Task: Rewrite every line from the start of the listing through the line containing "Hide the selected", inclusive, keeping the requests. Multiply each click coordinate in the answers by 1.05 and round it to a whole number, rounding halves up.

+++ Records for the exercise

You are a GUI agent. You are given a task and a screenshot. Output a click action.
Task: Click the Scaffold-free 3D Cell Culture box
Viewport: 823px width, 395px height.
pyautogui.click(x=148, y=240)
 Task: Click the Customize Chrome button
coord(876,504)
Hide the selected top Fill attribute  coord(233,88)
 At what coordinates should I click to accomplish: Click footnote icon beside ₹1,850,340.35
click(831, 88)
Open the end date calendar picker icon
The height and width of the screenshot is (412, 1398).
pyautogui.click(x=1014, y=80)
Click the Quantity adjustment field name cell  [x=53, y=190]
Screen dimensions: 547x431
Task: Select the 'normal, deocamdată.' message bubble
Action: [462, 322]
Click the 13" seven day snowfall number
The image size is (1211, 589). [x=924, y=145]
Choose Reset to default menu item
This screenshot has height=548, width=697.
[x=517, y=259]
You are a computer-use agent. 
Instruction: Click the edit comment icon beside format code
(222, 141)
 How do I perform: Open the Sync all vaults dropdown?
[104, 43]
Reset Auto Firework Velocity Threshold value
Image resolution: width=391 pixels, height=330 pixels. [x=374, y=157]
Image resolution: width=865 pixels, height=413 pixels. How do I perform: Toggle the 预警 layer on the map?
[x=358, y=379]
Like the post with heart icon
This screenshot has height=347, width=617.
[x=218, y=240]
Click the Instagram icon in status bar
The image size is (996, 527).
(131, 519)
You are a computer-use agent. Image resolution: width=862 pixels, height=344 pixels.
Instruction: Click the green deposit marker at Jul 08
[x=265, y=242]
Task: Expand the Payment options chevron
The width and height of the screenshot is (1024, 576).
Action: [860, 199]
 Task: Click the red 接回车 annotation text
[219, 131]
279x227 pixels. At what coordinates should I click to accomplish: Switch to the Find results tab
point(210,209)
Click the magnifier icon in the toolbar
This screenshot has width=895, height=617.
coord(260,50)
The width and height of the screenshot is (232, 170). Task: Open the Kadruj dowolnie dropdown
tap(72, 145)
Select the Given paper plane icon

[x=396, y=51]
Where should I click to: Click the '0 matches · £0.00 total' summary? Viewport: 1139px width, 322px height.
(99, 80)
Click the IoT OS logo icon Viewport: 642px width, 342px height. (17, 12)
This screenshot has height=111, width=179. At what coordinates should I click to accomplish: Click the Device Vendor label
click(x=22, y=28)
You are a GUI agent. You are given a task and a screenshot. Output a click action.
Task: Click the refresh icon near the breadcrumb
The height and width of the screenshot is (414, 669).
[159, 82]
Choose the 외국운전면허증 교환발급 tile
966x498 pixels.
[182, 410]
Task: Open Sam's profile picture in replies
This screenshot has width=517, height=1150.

++++++

Expected answer:
You are a GUI agent. You are given a task and a screenshot. Output a click action.
Task: Click the Scaffold-free 3D Cell Culture box
Viewport: 823px width, 395px height.
pyautogui.click(x=155, y=252)
 Task: Click the Customize Chrome button
coord(920,529)
Hide the selected top Fill attribute  coord(245,92)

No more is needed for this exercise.